En ocasiones desechamos ciertos alimentos cuando vemos que ha llegado la fecha de caducidad indicada en el envase. Pero, ¿realmente han caducado estos productos?

Son muy poco los alimentos inmunes al paso del tiempo, que no tienen fecha de caducidad. Entre ellos encontramos la sal, el azúcar, el arroz y por supuesto la miel. Pero comer arroz crudo o sal no es comparable con el sabor de la miel, comestible tal cual sale de la colmena.

En el caso de la miel, en el envase debe aparecer la fecha de consumo preferentes. Son fechas de caducidad largas, porque el riesgo para la salud es bajo, pero sí es cierto que con el tiempo pueden producirse cambios organolépticos y fisicoquímicos (acidez, humedad…) por lo que es obligatorio indicar una fecha de consumo preferente.

Por norma general, la fecha de consumo preferente que encontramos en los botes de miel que compramos es de dos años a partir del momento de su fabricación. Pasados estos años la miel se podrá seguir consumiendo siempre y cuando haya sido conservada en buenas condiciones. 

Por qué la miel no tiene caducidad

La vida eterna de la miel se basa en varios factores:

  • La miel es higroscópica. 

Eso significa que la miel tiene un contenido de agua muy bajo. Las abejas se encargan de deshidratar el néctar líquido recolectado con un 80-90% de humedad inicial para convertirlo en miel espesa. La miel madura apenas llega al 18% de humedad.

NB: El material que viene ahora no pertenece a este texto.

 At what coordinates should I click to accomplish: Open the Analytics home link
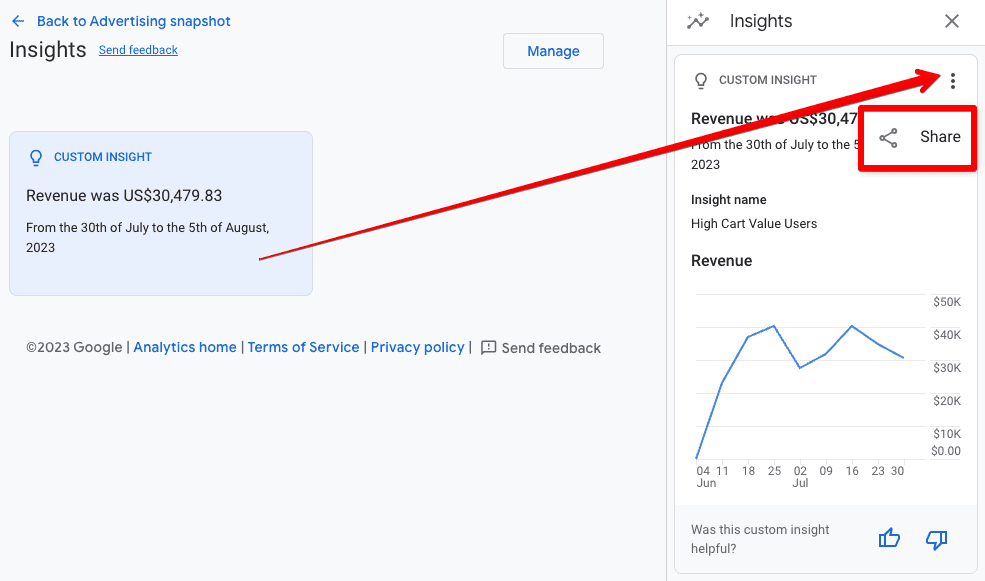coord(185,347)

Sin agua, las bacterias no pueden aparecer ni prosperar. Una miel correctamente madurada en una colmena o en un bote cerrado, está a salvo de bacterias.

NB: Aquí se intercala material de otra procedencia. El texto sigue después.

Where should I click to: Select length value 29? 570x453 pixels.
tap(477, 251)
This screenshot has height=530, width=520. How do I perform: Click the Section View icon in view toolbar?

  • Alta concentración de azúcares.

La miel está compuesta principalmente por azúcares, y esto dificulta el crecimiento de microorganismos debido a problemas con la alta osmolaridad de la miel. 

  • El PH ácido de la miel. 

El ph de la miel es ácido y oscila entre 2 y 4.5. La mayor parte de las bacterias perjudiciales prefieren un ambiente neutro o básico, por lo que en un ambiente ácido como es el de la miel, no pueden crecer ni desarrollarse.

  • Enzimas de la miel.

Las abejas, en el proceso de elaboración de la miel, aportan diferentes enzimas propias. Una de ellas es la glucosa oxidasa, que produce peróxido de hidrógeno, un potente antimicrobiano que evita que los microorganismos crezcan.

  • Compuestos antimicrobianos. 

La miel contiene ácidos orgánicos, compuestos fenólicos y ciertos péptidos que contribuyen a la acción antimicrobiana de la miel, evitando su crecimiento y que la miel se estropee. 

Por todo esto, podemos decir que la miel no caduca, solo si no es conservada en las condiciones correctas. Si la miel se conserva en condiciones óptimas, su vida util puede ser muy larga.

Toda la miel que encontrarás en Maes Honey cumple la legislación vigente y está correctamente envasada para que conserve todas sus propiedades.

Cómo conservar la miel en buen estado

Para poder seguir consumiendo la miel habiendo pasado la fecha de consumo preferente, bastará con mantener bien cerrado el envase de miel y no exponerlo a temperaturas muy elevadas, ni tampoco muy bajas.

No es necesario meter la miel en la nevera, bastará con almacenarla en un armario o despensa oscura, alejada de fuentes de calor. Lo ideal es una temperatura ambiente entre 18 y 27 grados centígrados.